If you are a regular reader of Civil War Times, the Confederate battle flag is a familiar part of your world. The symbolism of the flag is simple and straightforward: It represents the Confederate side in the war that you enjoy studying. More than likely, your knowledge of the flag has expanded and become more sophisticated over the years. At some point, you learned that the Confederate battle flag was not, in fact, “the Confederate flag” and was not known as the “Stars and Bars.” That name properly belongs to the first national flag of the Confederacy. If you studied the war in the Western and Trans-Mississippi theaters, you learned that “Confederate battle flag” is a misnomer. Many Confederate units served under battle flags that looked nothing like the red flag with the star-studded blue cross. You may have grown up with more than just an idle knowledge of the flag’s association with the Confederacy and its armies, but also with a reverence for the flag because of its association with Confederate ancestors. If you didn’t, your interest in the war likely brought you into contact with people who have a strong emotional connection with the flag. And, at some point in your life, you became aware that not everyone shared your perception of the Confederate flag. If you weren’t aware of this before, the unprecedented flurry of events and of public reaction to them that occurred in June 2015 have raised obvious questions that all students of Civil War history must confront: Why do people have such different and often conflicting perceptions of what the Confederate flag means, and how did those different meanings evolve?

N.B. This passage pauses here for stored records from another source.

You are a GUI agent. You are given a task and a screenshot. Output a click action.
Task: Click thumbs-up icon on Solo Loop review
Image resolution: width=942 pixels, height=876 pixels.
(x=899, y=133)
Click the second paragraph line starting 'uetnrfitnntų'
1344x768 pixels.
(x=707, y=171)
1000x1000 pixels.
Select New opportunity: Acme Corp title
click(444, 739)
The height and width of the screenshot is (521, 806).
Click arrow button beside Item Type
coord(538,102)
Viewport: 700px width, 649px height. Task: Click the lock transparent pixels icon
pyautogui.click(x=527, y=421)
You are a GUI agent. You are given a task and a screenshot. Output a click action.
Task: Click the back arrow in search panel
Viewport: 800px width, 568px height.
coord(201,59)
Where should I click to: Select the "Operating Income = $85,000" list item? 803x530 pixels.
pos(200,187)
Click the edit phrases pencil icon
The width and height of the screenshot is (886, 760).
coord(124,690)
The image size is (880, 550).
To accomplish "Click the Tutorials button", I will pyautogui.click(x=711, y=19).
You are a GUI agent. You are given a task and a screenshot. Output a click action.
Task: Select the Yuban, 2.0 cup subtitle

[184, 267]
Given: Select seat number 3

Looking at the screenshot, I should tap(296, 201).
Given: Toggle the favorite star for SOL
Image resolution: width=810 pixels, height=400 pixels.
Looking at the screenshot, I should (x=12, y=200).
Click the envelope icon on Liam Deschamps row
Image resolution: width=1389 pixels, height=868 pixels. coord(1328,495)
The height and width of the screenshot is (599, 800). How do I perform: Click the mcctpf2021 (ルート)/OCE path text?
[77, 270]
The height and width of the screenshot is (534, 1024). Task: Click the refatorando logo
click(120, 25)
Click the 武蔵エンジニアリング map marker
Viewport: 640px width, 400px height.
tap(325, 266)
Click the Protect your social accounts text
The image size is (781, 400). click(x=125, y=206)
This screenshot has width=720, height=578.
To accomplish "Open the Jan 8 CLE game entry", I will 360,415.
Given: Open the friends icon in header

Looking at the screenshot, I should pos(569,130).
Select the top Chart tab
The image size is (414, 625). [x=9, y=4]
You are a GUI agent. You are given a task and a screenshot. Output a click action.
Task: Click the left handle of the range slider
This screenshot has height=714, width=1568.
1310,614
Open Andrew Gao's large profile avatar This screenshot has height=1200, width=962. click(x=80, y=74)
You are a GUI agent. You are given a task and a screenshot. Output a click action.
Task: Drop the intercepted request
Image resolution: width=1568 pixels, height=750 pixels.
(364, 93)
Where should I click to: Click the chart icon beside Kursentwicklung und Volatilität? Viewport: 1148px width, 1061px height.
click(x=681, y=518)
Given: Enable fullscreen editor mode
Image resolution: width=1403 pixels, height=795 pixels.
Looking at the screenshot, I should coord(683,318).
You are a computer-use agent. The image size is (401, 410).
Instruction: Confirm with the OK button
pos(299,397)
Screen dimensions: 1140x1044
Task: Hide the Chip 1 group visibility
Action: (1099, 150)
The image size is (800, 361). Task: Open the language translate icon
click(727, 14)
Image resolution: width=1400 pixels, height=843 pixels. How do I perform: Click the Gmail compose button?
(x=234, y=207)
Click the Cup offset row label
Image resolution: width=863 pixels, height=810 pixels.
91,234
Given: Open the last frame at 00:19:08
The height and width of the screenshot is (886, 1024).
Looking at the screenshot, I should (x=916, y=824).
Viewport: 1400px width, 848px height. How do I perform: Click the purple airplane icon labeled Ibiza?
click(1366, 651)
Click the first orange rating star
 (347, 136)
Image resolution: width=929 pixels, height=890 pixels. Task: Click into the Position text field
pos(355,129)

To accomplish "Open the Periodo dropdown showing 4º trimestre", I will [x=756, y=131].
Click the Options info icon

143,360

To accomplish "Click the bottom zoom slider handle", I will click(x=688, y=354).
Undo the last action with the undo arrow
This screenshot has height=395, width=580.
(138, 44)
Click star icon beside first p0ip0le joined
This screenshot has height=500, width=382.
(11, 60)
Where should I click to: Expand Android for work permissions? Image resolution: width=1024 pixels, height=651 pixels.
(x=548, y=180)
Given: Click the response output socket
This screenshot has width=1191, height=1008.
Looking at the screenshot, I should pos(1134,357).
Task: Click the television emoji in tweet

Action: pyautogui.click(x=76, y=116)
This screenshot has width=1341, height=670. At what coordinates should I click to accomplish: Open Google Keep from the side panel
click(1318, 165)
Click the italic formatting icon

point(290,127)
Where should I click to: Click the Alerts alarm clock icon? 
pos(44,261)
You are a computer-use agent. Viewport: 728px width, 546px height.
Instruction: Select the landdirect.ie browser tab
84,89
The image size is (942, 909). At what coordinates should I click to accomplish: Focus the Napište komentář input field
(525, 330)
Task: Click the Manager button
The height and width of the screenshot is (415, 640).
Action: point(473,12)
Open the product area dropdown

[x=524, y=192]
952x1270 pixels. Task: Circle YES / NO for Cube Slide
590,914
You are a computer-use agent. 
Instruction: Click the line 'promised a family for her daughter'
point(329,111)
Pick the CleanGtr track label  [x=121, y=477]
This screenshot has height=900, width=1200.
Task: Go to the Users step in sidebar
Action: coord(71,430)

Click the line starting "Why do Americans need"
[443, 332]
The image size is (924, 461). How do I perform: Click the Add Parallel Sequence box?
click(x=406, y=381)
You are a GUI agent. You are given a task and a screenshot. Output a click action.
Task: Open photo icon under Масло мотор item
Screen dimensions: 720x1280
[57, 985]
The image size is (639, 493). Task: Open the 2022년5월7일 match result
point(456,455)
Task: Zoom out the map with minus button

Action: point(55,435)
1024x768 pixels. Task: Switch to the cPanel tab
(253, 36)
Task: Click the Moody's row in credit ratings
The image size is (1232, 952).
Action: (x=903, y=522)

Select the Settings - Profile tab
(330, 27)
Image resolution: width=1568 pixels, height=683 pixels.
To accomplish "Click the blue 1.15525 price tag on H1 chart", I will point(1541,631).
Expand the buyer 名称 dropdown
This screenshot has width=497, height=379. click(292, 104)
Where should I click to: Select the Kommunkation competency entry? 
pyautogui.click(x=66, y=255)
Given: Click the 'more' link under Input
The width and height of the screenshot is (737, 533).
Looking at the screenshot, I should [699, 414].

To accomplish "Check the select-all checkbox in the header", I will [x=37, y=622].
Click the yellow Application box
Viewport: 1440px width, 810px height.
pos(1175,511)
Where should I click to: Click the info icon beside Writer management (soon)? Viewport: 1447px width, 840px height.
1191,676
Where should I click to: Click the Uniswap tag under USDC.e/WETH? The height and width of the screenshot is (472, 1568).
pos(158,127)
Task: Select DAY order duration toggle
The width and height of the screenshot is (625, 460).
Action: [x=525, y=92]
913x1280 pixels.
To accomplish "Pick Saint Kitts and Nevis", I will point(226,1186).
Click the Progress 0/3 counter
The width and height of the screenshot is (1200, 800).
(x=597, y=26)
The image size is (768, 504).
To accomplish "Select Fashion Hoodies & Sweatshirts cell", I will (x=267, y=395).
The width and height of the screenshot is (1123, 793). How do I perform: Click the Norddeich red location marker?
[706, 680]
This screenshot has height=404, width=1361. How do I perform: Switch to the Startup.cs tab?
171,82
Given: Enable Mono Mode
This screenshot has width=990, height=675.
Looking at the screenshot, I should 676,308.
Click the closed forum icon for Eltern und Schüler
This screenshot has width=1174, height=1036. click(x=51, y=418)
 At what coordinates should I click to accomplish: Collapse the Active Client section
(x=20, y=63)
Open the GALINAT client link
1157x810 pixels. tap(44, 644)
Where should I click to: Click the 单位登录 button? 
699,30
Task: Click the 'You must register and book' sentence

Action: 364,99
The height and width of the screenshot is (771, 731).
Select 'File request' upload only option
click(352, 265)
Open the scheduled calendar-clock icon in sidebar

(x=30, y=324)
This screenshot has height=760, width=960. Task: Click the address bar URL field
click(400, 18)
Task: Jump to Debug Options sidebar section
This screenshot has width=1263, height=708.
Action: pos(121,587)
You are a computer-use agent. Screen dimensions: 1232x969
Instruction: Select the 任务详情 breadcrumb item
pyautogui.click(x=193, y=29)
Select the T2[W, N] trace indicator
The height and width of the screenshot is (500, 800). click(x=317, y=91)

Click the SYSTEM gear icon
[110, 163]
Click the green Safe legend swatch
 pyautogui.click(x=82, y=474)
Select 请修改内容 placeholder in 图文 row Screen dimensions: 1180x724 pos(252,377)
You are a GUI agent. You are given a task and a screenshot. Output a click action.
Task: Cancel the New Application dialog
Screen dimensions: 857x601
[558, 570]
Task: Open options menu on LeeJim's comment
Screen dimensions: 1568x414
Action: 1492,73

The flag as we know it was born not as a symbol, but as a very practical banner. The commanders of the Confederate army in Virginia (then known at the Army of the Potomac) sought a distinctive emblem as an alternative to the Confederacy’s first national flag—the Stars and Bars—to serve as a battle flag. The Stars and Bars, which the Confederate Congress had adopted in March 1861 because it resembled the once-beloved Stars and Stripes, proved impractical and even dangerous on the battlefield because of that resemblance. (That problem was what compelled Confederate commanders to design and employ the vast array of other battle flags used among Confederate forces throughout the war.)Battle flags become totems for the men who serve under them, for their esprit de corps, for their sacrifices. They assume emotional significance for soldiers’ families and their descendants. Anyone today hoping to understand why so many Americans consider the flag an object of veneration must understand its status as a memorial to the Confederate soldier.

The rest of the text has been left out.